Copy out the lines below word for word, all of them, leaving out the pictures.

━━━ Records shown

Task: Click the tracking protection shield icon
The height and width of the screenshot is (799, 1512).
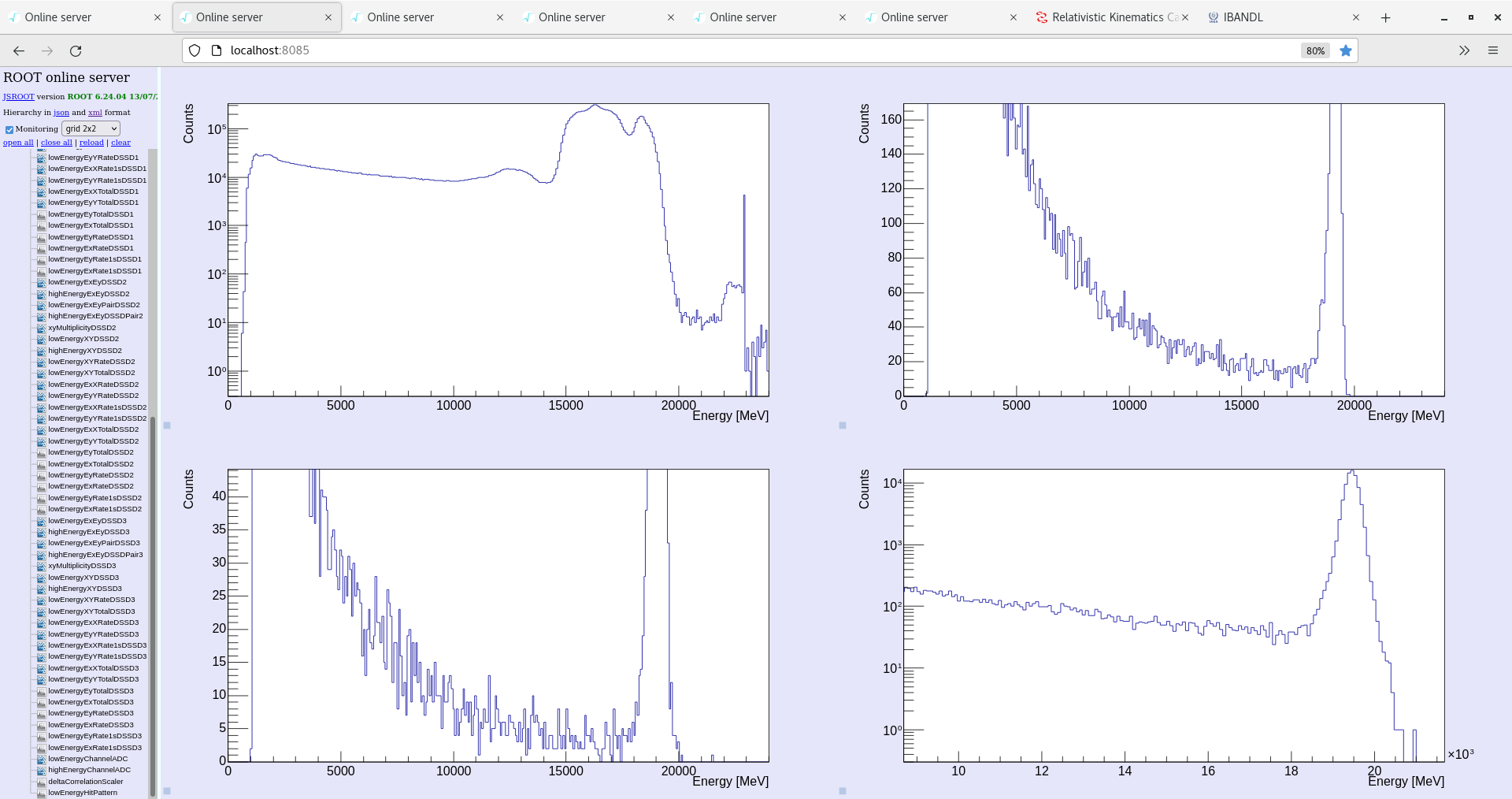Action: (x=195, y=50)
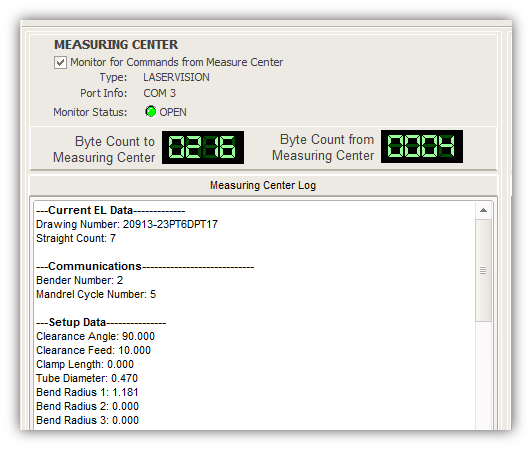Screen dimensions: 532x450
Task: Click the Communications section heading in log
Action: click(x=145, y=266)
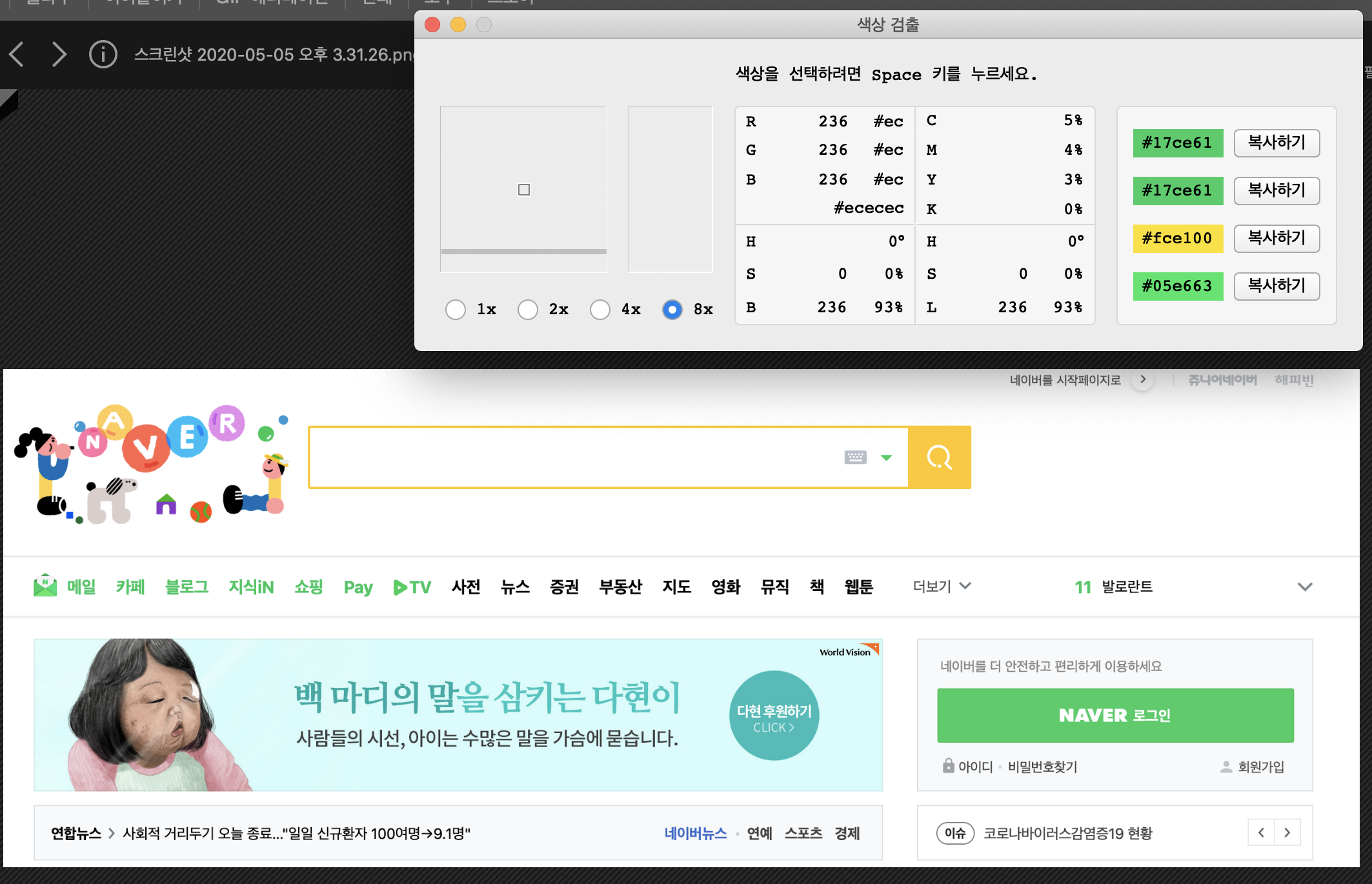
Task: Click the Naver mail envelope icon
Action: tap(45, 586)
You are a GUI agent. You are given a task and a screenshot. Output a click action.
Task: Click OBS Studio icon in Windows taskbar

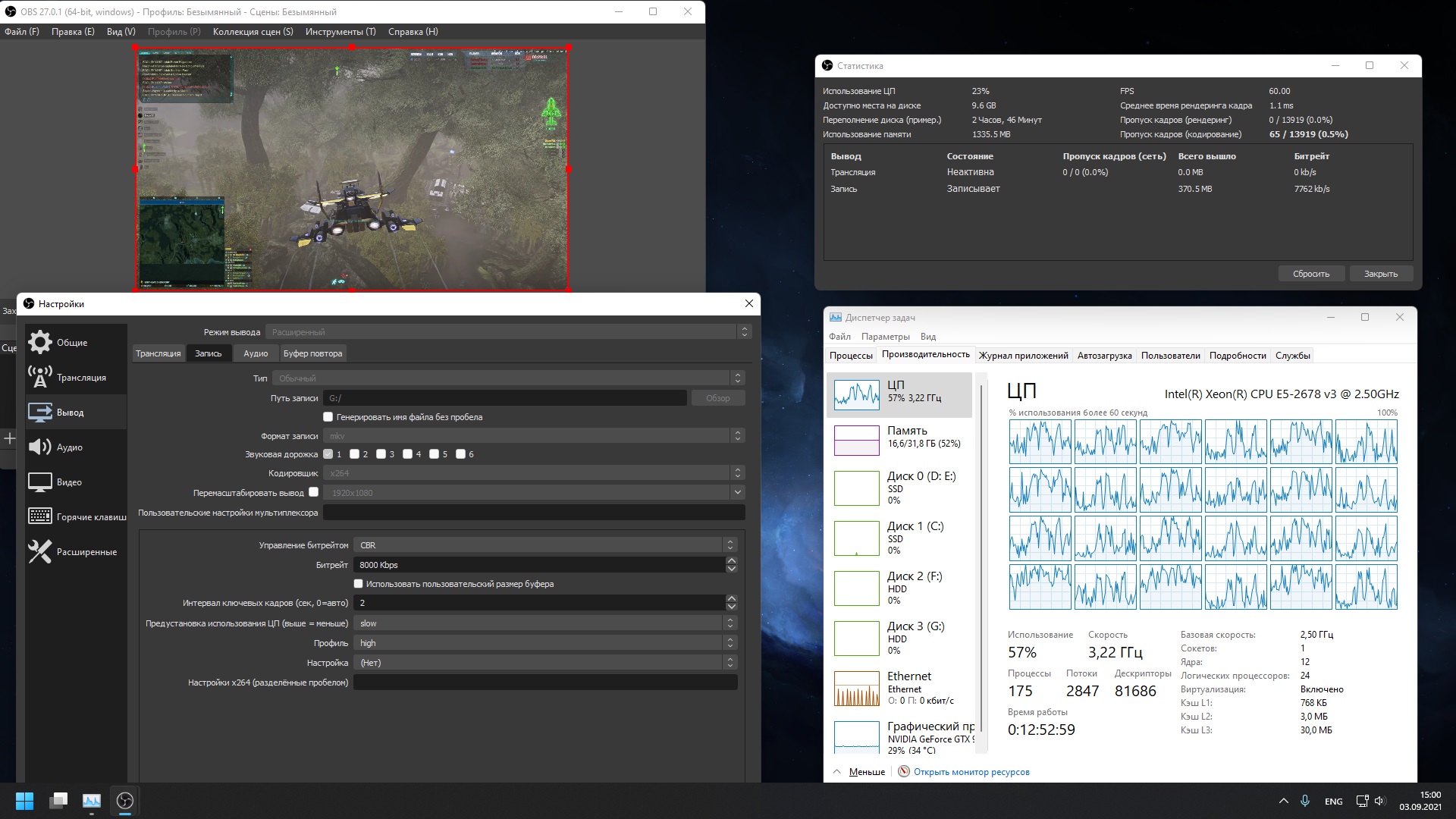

━━━━━━

> _Solution for this task_
Task: Click the tracking protection shield icon
The height and width of the screenshot is (799, 1512).
Action: (x=195, y=50)
Screen dimensions: 532x450
Task: Click the Communications section heading in log
Action: click(x=145, y=266)
Task: Click the Naver mail envelope icon
Action: tap(45, 586)
You are a GUI agent. You are given a task and a screenshot. Output a click action.
Task: Click OBS Studio icon in Windows taskbar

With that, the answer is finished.